Since then, the real tragedy of the Obama presidency has begun to unfold, and yet most commentators have ignored it for partisan reasons. The left has emphasized his rhetorical differences with Bush. The right has claimed he is gutting the military and undoing the “successes” of Bush’s war on terror by coddling terror suspects and being reluctant to bomb foreigners.

In fact, Obama has increased military spending. He has essentially reverted to the Bush policy on indefinite detentions and military commissions and has fought to isolate hundreds of prisoners at Bagram in Afghanistan from the protections of habeas corpus, even after a Bush-appointed federal judge determined that the same protections that reach Guantánamo should apply to many cases at Bagram. Obama has pushed to revise the Freedom of Information Act to conceal photographic evidence of torture and has protected his executive branch predecessors from any legal accountability for their crimes.

The president has escalated the war in Afghanistan, a war that has persisted far longer than World Wars I and II combined. The same day Obama was awarded the prize, he was contemplating much more dramatic escalation. He has killed uncounted numbers of civilians, including those attending a wedding party conspicuously destroyed by U.S. bombing. In the first half of 2009, nearly 90% of which was on Obama’s watch, civilian casualties in Afghanistan reached record numbers, according to the UN. Obama has ramped up drone attacks on Pakistan, contributing to a humanitarian disaster by fomenting the mass displacement of civilians. He invaded Somalia. He has done nothing to cut back America’s imperial presence throughout the world.

As for Iran, the White House is still pondering harsher sanctions or even war, which would be a calamity. Obama, like Bush, has misrepresented the threat from Iran and is reportedly contemplating a bombing mission.
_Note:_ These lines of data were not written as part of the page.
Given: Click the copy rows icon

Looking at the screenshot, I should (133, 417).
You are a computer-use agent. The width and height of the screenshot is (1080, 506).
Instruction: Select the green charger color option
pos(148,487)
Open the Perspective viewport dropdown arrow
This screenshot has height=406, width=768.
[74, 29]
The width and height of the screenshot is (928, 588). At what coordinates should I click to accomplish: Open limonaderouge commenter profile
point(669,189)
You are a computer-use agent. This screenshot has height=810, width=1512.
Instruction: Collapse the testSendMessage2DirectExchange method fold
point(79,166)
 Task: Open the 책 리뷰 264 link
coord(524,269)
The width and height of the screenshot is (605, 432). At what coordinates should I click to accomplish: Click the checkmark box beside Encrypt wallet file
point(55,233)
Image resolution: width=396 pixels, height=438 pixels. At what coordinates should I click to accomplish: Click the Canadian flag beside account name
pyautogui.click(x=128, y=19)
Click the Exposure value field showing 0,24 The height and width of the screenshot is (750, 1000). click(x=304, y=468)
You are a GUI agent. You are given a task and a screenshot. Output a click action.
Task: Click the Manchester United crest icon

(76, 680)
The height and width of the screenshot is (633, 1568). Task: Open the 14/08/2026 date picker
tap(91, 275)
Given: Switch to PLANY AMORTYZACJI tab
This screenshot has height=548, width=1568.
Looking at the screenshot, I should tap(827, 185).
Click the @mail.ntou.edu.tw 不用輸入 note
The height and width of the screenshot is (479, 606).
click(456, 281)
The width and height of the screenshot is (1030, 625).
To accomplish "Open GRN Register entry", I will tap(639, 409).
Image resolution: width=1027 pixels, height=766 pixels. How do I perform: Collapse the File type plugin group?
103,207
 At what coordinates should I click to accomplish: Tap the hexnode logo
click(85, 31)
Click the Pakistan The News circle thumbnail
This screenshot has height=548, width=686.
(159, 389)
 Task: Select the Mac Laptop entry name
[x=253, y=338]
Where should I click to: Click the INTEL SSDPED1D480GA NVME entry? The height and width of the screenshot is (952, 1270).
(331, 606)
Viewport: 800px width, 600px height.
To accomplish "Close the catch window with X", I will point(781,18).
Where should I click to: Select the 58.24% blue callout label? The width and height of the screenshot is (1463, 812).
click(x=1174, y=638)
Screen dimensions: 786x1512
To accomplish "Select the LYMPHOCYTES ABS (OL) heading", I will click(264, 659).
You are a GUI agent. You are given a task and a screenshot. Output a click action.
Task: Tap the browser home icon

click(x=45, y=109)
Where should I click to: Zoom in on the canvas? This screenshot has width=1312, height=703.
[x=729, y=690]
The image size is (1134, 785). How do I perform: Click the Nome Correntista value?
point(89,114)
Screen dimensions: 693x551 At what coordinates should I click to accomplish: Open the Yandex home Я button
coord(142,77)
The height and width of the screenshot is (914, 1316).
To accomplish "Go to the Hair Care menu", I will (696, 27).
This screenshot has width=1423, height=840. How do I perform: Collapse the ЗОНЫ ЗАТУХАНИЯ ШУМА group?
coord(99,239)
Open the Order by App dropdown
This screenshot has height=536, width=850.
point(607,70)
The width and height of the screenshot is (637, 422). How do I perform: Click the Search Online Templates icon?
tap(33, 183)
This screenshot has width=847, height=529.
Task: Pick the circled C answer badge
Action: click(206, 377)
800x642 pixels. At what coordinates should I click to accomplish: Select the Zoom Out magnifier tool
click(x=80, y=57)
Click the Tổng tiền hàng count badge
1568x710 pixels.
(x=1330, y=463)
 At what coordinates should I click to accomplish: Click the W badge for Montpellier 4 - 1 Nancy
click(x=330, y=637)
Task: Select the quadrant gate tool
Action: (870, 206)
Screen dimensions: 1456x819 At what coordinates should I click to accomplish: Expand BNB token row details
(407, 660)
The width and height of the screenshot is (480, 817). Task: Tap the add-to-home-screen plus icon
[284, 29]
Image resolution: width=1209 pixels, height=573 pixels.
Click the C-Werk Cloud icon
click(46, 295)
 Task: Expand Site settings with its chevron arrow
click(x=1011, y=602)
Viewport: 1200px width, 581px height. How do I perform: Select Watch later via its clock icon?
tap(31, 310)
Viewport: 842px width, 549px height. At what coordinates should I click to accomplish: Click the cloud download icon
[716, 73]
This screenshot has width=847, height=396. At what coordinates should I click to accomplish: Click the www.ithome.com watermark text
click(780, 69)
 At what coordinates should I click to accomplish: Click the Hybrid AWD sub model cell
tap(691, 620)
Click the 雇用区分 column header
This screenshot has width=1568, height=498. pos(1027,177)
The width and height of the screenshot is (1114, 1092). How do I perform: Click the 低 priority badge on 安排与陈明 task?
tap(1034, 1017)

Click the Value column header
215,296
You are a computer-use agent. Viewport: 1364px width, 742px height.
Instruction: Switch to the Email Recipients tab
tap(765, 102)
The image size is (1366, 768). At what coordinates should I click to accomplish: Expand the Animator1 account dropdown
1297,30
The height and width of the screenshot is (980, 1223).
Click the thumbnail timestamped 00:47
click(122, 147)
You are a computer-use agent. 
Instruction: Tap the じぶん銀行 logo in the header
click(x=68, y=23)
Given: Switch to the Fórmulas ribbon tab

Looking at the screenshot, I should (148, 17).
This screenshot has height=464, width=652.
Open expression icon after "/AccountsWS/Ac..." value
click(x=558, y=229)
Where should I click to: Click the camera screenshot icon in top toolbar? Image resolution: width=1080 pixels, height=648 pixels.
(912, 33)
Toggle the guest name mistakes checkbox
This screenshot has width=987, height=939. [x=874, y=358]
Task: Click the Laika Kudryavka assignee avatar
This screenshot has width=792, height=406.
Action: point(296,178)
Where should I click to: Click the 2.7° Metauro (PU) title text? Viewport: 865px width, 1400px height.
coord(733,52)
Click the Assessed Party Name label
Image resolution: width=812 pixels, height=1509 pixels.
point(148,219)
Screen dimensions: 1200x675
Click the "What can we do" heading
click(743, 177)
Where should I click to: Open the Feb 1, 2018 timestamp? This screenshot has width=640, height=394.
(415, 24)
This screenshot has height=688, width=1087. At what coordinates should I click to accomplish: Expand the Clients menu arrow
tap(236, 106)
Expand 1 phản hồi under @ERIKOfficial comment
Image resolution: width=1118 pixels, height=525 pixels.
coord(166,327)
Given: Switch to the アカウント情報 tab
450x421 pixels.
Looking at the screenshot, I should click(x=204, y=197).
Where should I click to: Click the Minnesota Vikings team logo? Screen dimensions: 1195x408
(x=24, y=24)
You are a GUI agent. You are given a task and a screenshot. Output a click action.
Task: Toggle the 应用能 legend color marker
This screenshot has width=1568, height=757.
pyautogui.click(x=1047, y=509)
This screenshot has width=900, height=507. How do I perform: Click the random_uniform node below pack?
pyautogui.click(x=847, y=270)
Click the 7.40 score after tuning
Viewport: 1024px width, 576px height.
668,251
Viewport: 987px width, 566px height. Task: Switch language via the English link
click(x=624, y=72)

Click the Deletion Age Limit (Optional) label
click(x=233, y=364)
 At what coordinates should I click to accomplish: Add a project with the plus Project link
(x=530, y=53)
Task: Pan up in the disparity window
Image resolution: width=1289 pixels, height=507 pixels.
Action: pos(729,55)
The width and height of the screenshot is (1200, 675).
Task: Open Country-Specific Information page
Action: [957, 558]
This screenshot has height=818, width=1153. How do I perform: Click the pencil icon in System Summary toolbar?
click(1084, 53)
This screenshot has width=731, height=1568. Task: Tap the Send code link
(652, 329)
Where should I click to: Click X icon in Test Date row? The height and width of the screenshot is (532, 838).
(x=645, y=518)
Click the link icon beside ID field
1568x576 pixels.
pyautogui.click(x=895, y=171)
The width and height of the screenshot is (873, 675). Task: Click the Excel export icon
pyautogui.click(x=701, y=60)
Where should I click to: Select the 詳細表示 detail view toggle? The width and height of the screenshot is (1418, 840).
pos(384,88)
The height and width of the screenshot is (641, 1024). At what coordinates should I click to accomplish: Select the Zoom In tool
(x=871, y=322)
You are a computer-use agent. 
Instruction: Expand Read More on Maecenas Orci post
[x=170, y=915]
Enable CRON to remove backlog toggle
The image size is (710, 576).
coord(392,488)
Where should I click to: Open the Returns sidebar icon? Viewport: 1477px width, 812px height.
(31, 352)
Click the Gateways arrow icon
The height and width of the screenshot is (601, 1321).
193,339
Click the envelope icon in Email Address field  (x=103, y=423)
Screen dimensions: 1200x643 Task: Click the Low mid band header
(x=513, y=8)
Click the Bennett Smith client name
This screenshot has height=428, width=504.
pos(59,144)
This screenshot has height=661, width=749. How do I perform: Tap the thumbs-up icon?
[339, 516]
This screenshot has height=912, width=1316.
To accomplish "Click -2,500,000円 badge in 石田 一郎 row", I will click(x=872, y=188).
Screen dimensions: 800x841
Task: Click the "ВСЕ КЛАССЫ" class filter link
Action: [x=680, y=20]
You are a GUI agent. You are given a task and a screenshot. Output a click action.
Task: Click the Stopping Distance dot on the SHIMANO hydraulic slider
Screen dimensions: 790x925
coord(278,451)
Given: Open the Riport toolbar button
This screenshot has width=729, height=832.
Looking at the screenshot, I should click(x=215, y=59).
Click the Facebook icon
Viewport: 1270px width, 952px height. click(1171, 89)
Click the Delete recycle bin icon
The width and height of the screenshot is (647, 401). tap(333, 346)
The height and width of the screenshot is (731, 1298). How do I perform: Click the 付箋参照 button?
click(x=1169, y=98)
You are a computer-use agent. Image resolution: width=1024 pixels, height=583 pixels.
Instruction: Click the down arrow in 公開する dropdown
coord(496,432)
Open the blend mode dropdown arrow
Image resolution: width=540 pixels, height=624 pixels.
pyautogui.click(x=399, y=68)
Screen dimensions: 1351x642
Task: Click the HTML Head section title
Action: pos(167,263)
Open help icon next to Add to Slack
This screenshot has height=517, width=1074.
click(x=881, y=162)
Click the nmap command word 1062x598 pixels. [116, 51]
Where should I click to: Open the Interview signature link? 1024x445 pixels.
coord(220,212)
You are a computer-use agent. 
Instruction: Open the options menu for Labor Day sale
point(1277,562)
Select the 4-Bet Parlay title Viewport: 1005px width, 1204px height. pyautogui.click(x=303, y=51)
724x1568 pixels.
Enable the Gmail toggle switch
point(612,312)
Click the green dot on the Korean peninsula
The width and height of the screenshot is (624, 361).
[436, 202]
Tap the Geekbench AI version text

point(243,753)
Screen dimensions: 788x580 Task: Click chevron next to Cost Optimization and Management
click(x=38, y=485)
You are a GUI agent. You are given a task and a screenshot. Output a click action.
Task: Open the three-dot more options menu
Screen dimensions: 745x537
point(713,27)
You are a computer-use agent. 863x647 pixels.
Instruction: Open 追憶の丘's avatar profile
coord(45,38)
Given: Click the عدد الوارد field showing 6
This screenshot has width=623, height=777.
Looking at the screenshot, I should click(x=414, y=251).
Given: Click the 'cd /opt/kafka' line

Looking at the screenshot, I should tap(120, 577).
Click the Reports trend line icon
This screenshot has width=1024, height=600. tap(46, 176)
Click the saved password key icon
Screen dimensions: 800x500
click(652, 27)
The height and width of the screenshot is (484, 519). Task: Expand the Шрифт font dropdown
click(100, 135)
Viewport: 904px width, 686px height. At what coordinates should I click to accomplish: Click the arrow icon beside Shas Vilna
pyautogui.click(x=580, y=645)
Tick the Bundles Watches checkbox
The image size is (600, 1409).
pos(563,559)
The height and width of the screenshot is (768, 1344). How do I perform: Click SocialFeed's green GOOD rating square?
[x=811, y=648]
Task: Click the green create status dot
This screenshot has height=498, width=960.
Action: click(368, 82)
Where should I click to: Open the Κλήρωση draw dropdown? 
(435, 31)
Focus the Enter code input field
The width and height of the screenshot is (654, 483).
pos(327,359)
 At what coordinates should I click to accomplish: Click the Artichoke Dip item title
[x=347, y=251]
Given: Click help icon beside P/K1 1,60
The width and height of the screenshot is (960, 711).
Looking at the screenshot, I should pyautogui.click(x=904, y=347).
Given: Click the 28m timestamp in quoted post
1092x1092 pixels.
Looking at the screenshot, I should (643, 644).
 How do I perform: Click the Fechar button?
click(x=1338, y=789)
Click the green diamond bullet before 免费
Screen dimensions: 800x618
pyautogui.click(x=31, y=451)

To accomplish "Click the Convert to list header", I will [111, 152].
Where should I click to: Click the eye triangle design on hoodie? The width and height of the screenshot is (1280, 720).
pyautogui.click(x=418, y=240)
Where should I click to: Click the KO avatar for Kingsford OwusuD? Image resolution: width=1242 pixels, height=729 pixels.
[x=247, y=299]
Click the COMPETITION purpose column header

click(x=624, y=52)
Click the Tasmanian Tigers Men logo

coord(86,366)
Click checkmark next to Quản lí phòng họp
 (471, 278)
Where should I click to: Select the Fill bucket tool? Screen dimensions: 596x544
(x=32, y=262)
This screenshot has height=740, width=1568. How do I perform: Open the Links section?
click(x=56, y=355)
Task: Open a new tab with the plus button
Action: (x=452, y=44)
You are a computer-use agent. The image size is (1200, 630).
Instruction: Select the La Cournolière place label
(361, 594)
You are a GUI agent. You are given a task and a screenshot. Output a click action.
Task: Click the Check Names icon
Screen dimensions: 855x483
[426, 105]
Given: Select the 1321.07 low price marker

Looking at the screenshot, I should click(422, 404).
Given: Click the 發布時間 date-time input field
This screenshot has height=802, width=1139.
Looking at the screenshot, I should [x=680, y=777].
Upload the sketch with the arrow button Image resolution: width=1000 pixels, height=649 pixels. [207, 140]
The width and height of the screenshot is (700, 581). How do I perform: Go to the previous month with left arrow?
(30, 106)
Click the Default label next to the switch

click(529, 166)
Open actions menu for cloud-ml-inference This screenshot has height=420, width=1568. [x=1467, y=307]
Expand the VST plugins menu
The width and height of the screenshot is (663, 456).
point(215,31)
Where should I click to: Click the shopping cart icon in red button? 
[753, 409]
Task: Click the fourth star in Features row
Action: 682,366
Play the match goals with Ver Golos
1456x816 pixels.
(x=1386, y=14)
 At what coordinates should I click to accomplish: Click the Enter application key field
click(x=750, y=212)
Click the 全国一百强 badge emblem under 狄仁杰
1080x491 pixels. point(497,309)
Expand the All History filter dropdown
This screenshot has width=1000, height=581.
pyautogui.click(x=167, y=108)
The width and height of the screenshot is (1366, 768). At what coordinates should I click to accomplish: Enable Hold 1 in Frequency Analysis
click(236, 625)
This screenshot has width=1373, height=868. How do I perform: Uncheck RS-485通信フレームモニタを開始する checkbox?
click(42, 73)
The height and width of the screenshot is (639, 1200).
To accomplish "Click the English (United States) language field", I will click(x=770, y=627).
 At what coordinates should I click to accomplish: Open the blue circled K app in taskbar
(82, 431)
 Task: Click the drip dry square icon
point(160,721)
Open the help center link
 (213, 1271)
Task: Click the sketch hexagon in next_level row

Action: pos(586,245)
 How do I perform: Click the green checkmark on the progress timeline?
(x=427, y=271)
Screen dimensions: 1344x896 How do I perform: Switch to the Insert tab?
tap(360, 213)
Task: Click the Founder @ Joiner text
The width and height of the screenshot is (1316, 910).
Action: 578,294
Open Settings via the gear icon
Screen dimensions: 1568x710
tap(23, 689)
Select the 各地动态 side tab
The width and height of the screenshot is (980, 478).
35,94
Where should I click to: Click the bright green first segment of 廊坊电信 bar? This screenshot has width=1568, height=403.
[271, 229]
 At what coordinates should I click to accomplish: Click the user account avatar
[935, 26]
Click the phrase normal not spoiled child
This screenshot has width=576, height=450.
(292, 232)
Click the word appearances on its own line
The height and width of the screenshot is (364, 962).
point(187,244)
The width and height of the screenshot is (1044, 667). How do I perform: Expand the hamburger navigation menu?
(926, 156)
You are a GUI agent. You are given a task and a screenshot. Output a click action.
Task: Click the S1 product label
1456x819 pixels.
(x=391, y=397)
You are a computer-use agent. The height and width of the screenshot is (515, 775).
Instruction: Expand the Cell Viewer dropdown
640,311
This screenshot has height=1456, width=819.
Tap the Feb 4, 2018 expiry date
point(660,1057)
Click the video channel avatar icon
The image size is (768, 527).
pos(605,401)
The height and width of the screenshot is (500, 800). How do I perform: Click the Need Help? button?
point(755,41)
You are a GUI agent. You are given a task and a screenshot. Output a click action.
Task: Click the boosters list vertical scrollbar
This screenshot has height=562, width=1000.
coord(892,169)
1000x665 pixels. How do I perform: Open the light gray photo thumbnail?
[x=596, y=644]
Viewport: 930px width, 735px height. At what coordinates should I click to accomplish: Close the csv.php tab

At the least, the administration wants more trade sanctions, which could also be deemed an act of war.

Obama probably deserves the prize as much as some previous recipients, like Henry Kissinger and Woodrow Wilson, but it is still obnoxious to see any warmonger get it. It says something perverse about what the establishment regards as pro-peace activism.

The real problem with Obama’s Nobel is not that it might neuter him, but rather that it may embolden him. In the name of peace, he and previous presidents have kept America in a virtual state of perpetual war for three generations. The Nobel is a signal to Obama that he can keep talking like a man of peace even as he acts like a master of war. Those who favored Obama, thinking he’d be less belligerent against Iran than McCain, now have more reason to worry.